MutL homolog 1 promoter hypermethylation (MLH1ph) is a molecular marker that identifies a distinct, higher-risk subgroup in endometrial cancer (EC), according to a recent study published in Gynecologic Oncology.
Around 30% of ECs are mismatch repair deficient (MMRd), meaning the cancer cells have mutations in genes that are involved in correcting DNA copying errors. MLH1ph ECs are a subgroup that involve mutations to the MLH1 gene, which makes a protein that aids in DNA repair. Around 14% of ECs are MLH1ph.
Previous studies have suggested that MLH1ph ECs could be more aggressive than other MMRd ECs, though findings on survival outcomes have been inconsistent. To better understand MLH1ph ECs, the authors performed a meta-analysis, a type of study that pools the results of several smaller studies on a given subject to examine the validity of a hypothesis.

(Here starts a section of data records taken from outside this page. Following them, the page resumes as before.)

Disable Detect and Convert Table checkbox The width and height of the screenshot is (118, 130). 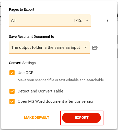(12, 91)
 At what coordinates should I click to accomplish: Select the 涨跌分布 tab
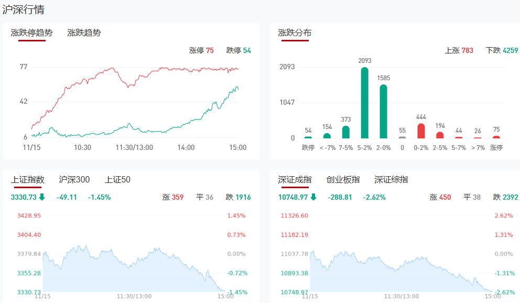(295, 33)
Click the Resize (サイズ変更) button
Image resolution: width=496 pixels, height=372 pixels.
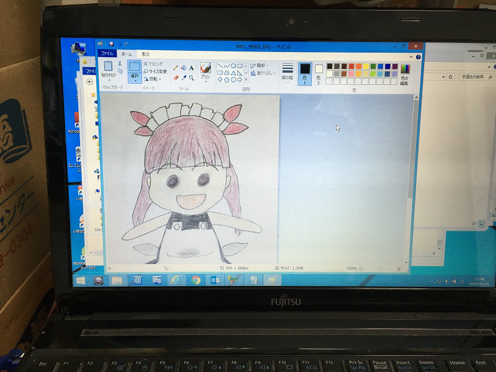(155, 71)
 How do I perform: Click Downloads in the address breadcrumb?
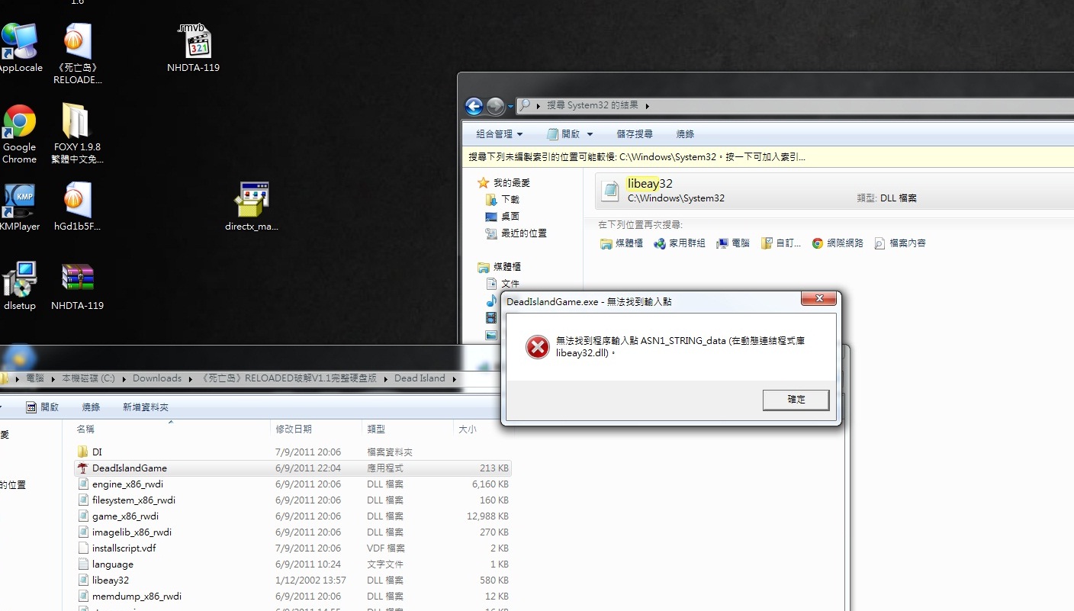click(x=157, y=378)
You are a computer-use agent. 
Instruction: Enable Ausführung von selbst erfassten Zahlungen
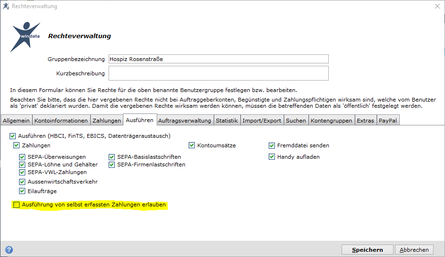click(17, 205)
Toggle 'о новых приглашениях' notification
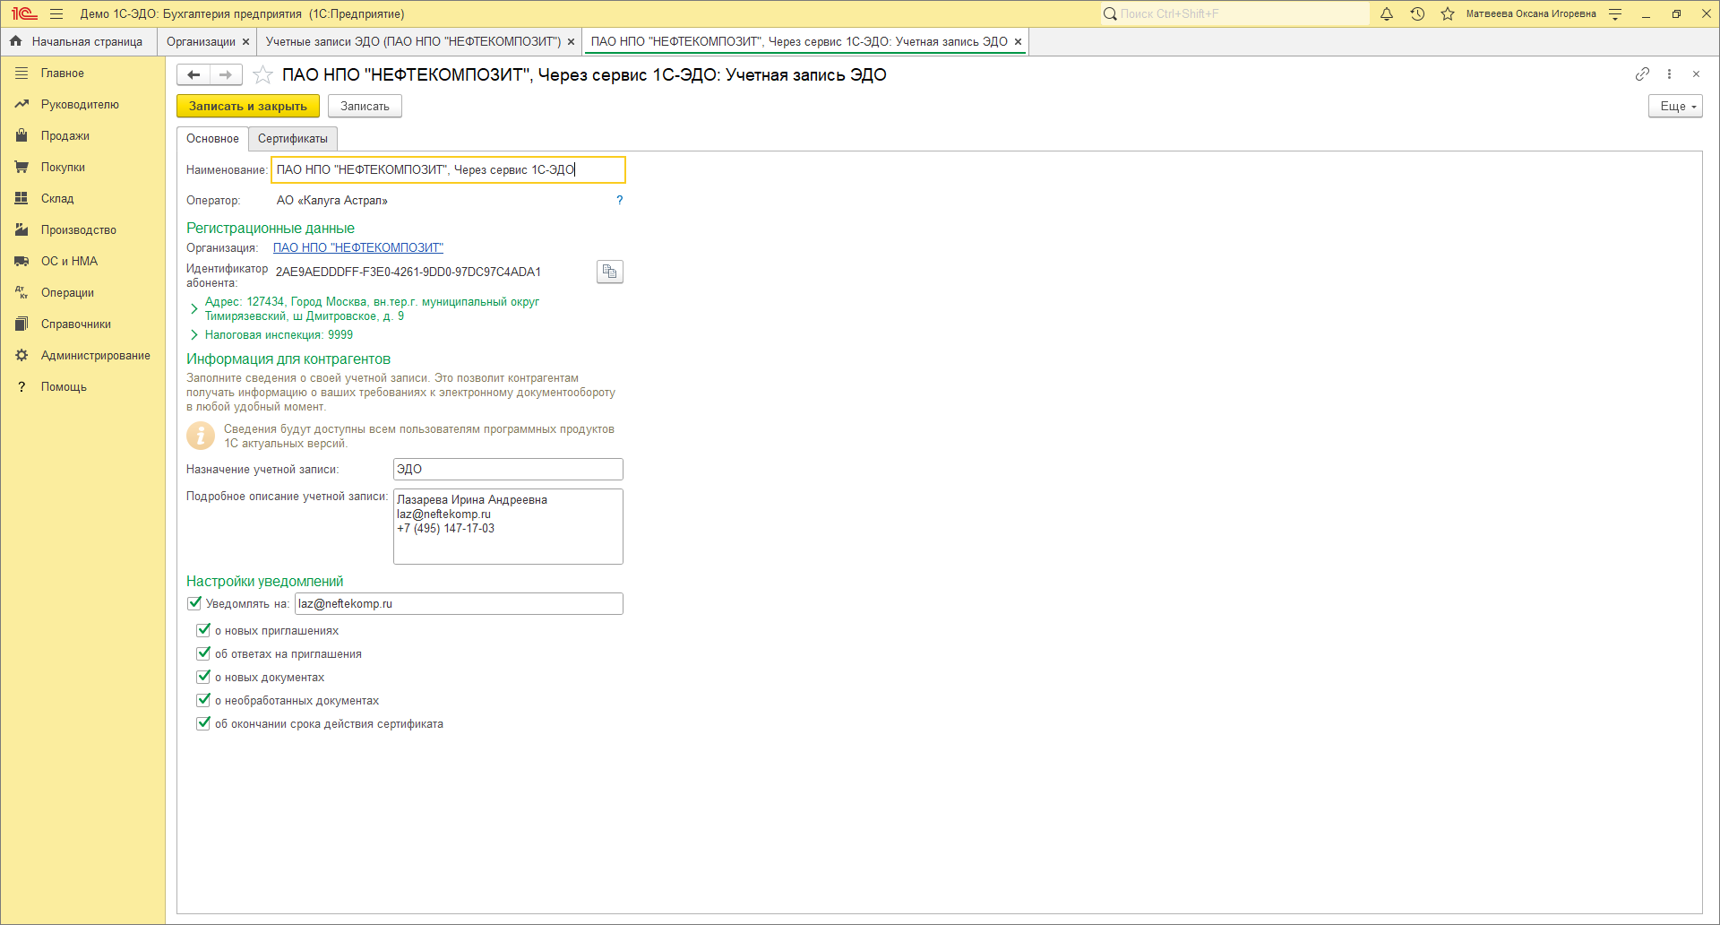Screen dimensions: 1720x925 (x=203, y=630)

Using data from almost 4,000 patients across multiple cohort studies and clinical trials, the analysis revealed that patients with MLH1ph ECs had significantly poorer overall survival (OS) and progression-free survival (PFS), with around 35% higher risk of death and almost 34% higher risk of progression or death compared to non-MLH1ph MMRd ECs.
The results also showed that MLH1ph ECs have worse prognostic features, including advanced stage and lymphovascular space invasion. They showed reduced response to platinum-based chemotherapy, the standard of care for advanced stage EC.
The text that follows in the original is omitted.